+++ GIVEN RECORDS

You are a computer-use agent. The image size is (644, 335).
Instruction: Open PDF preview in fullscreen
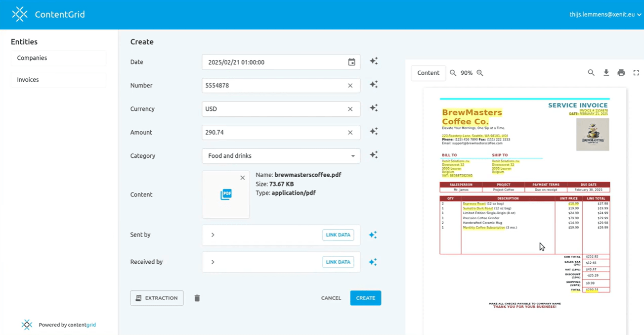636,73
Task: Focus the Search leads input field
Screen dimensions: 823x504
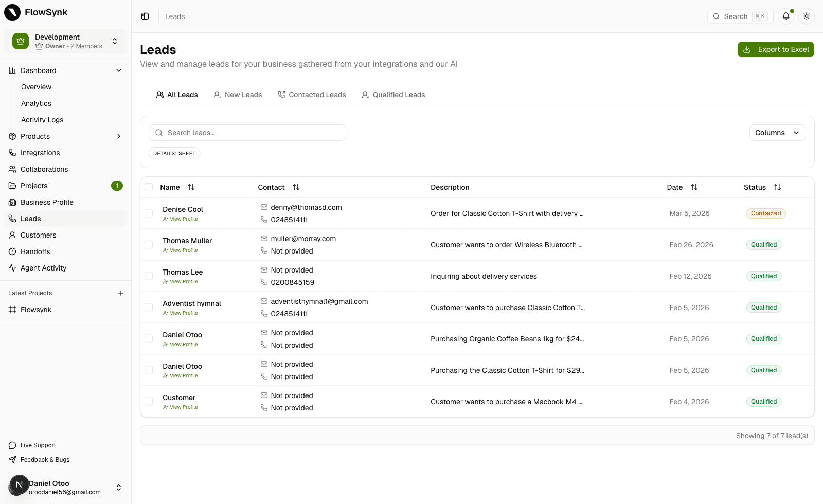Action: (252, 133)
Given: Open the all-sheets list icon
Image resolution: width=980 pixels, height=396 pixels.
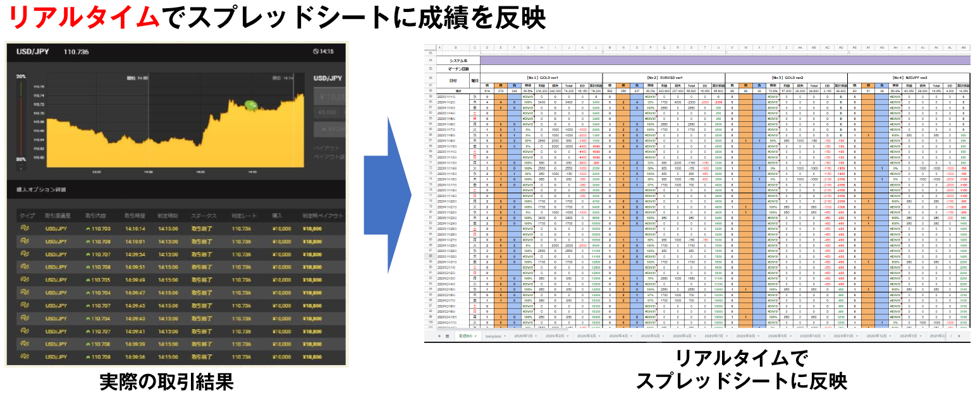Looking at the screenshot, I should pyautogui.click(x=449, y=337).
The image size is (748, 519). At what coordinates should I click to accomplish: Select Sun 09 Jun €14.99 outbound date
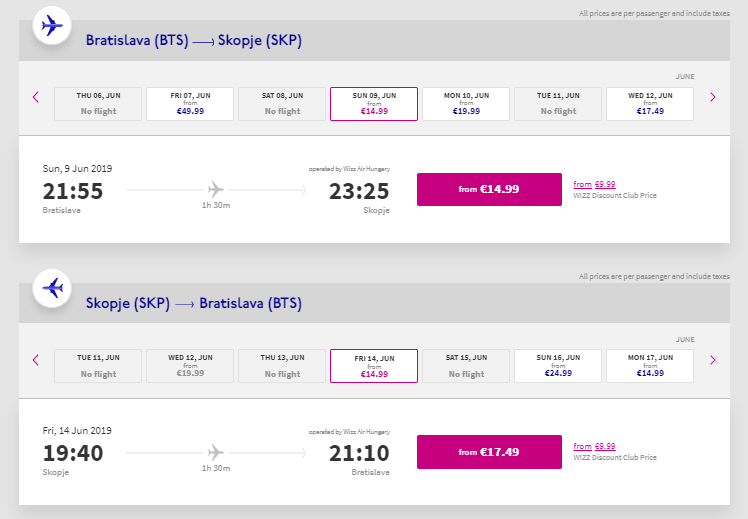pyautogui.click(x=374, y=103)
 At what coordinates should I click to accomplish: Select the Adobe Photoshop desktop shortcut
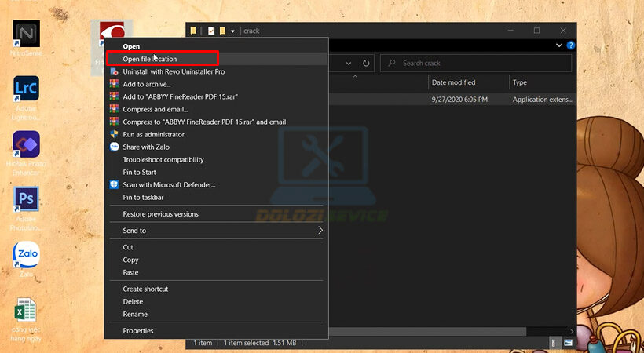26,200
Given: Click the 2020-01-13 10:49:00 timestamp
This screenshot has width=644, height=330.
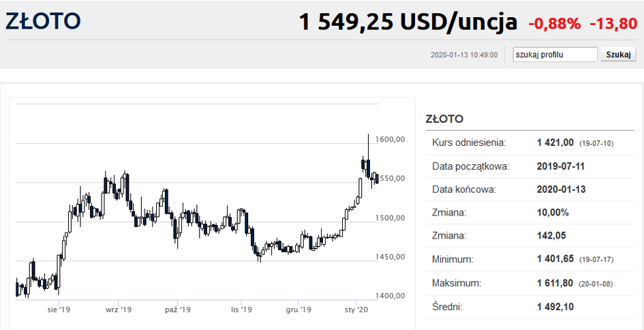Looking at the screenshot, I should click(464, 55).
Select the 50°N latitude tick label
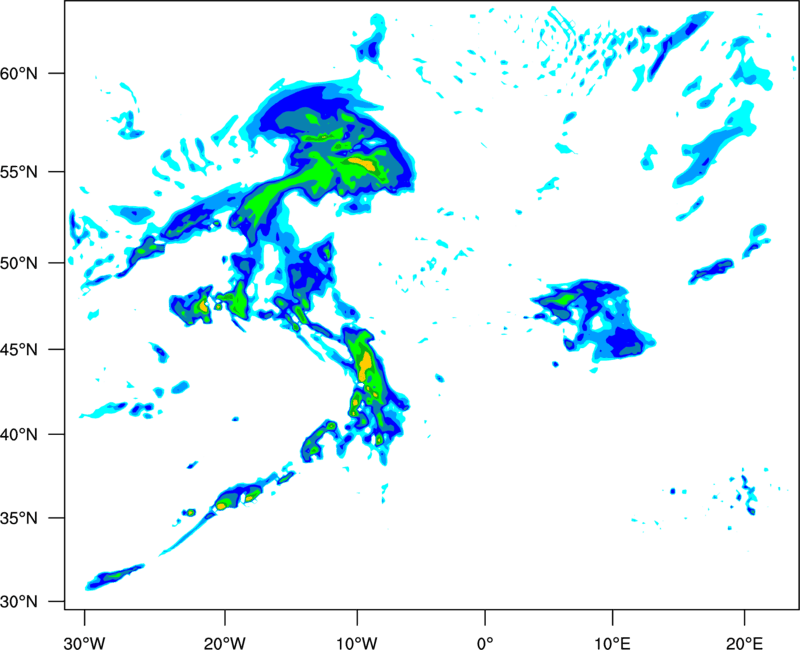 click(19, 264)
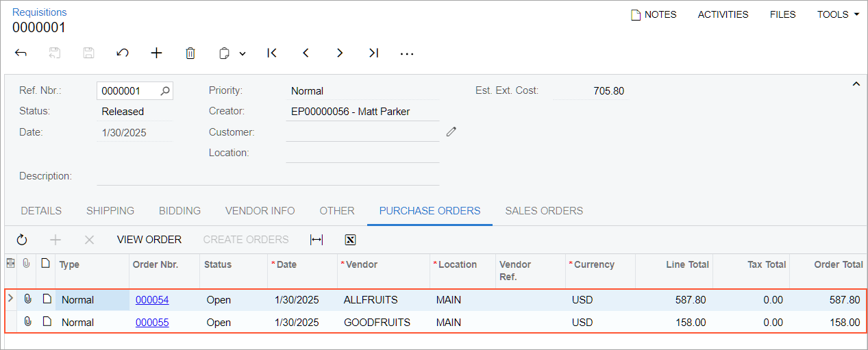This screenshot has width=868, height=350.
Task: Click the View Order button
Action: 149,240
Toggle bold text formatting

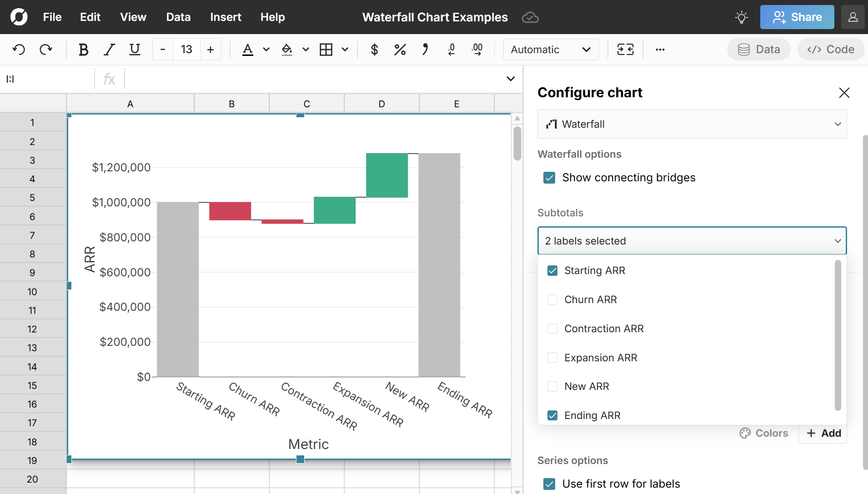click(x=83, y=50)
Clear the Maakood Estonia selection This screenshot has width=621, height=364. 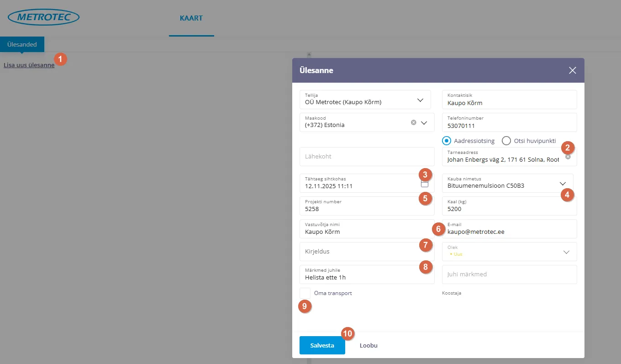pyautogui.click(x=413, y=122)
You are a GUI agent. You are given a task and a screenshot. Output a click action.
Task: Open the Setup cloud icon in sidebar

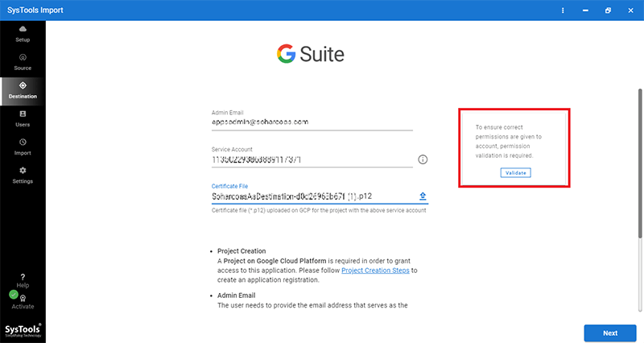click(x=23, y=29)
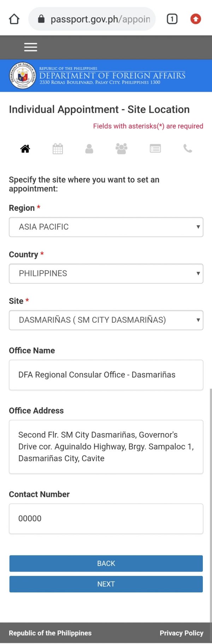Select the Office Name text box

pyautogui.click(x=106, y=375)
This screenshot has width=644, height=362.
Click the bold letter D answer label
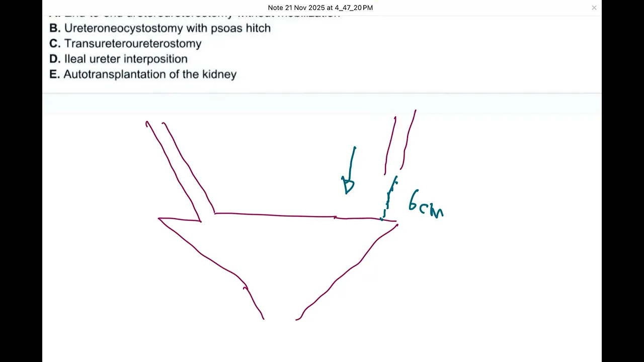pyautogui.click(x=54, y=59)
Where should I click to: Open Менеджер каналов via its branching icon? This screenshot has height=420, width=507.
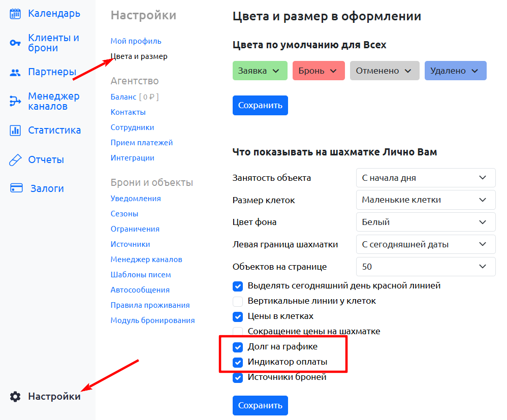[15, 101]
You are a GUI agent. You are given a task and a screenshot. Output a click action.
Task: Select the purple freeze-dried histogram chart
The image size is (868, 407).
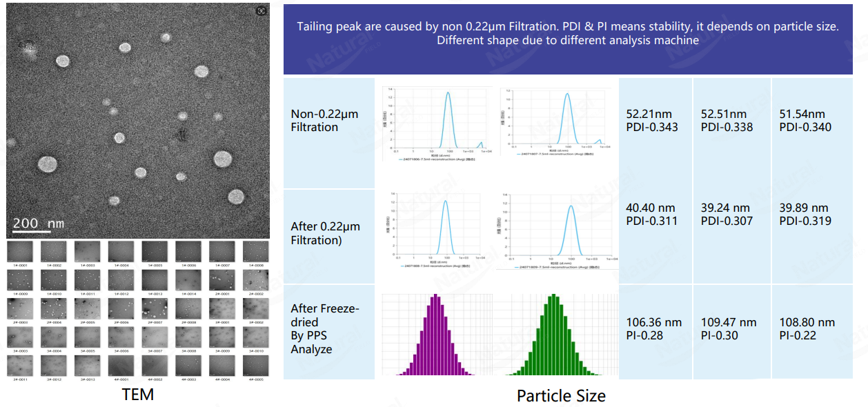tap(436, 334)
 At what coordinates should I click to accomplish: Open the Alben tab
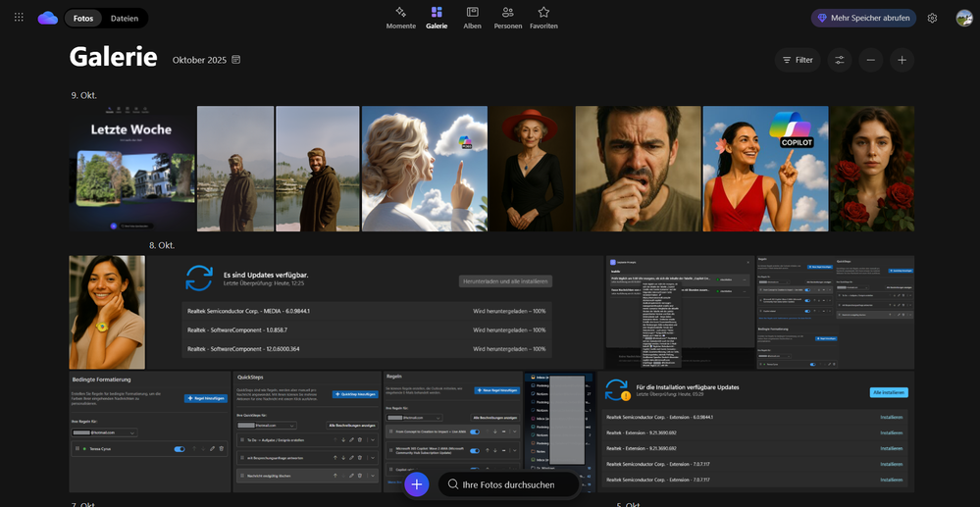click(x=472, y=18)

++++++

WHAT YOU HAVE TO DO —
Starting from the line containing "At what coordinates should I click to accomplish: Open", repeat each line exactly through the end of the entries, including the last, while leaving pictures out.

OUTPUT BELOW —
 At what coordinates should I click to accomplish: Open the Alben tab
click(x=472, y=18)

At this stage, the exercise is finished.